[Collected data]
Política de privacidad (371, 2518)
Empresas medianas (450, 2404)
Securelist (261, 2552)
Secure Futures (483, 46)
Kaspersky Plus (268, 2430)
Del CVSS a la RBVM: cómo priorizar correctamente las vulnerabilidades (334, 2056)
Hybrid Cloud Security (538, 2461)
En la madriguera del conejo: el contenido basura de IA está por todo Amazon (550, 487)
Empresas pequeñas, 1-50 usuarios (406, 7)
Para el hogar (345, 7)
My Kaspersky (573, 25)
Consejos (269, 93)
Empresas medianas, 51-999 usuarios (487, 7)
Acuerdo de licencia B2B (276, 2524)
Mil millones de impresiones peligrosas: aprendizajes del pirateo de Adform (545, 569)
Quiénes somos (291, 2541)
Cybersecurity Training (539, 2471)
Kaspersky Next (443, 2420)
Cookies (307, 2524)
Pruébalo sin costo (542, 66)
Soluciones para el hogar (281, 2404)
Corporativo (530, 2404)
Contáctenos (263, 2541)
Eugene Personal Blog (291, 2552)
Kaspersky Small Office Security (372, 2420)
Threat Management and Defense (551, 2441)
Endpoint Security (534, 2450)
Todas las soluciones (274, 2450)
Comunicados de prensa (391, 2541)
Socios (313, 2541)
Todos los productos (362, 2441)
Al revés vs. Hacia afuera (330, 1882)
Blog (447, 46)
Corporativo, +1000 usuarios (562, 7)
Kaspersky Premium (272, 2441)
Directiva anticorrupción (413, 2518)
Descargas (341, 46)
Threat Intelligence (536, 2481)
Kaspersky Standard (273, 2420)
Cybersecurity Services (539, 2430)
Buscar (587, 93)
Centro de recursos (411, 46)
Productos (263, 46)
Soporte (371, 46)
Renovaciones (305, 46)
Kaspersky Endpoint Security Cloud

_PROBLEM TO SOLVE_.
Copy only the entries from the first line to the line with "Para el hogar (345, 7)", each exactly as it appears.

_SOLUTION FOR THIS PROBLEM_.
Política de privacidad (371, 2518)
Empresas medianas (450, 2404)
Securelist (261, 2552)
Secure Futures (483, 46)
Kaspersky Plus (268, 2430)
Del CVSS a la RBVM: cómo priorizar correctamente las vulnerabilidades (334, 2056)
Hybrid Cloud Security (538, 2461)
En la madriguera del conejo: el contenido basura de IA está por todo Amazon (550, 487)
Empresas pequeñas, 1-50 usuarios (406, 7)
Para el hogar (345, 7)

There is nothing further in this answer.